This notebook shows how to compute a layernorm forward operation using cuDNN.

$$\text{LayerNorm}(x) = \frac{x-\mu}{\sqrt{\sigma^2 + \epsilon}}\cdot\gamma+\beta$$

Where $\mu = E[x]$ and $\sigma^2 = Var[x]$ are taken over all inputs in a batch.

[![Open In Colab](https://colab.research.google.com/assets/colab-badge.svg)](https://colab.research.google.com/github/NVIDIA/cudnn-frontend/blob/main/samples/python/01_matmul_bias.ipynb)

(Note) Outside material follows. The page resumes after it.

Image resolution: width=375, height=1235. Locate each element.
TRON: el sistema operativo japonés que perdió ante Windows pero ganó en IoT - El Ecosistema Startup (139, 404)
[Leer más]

## Prerequisites and Setup
This notebook requires an NVIDIA GPU. If `nvidia-smi` fails, go to Runtime -> Change runtime type -> Hardware accelerator and confirm a GPU is selected.

In [None]:
# get_ipython().system('nvidia-smi')

If running on Colab, you will need to install the cudnn python interface.

In [None]:
# get_ipython().system('pip install nvidia-cudnn-cu12')
# get_ipython().system('pip install nvidia-cudnn-frontend')
# get_ipython().system('pip3 install --pre torch --index-url https://download.pytorch.org/whl/nightly/cu121')

#### General Setup
Create a cudnn handle, which is a per device handle used to initialize cudnn context.

In [None]:
import cudnn
import torch
import sys

torch.manual_seed(1)
handle = cudnn.create_handle()

print("Running with cudnn backend version:", cudnn.backend_version())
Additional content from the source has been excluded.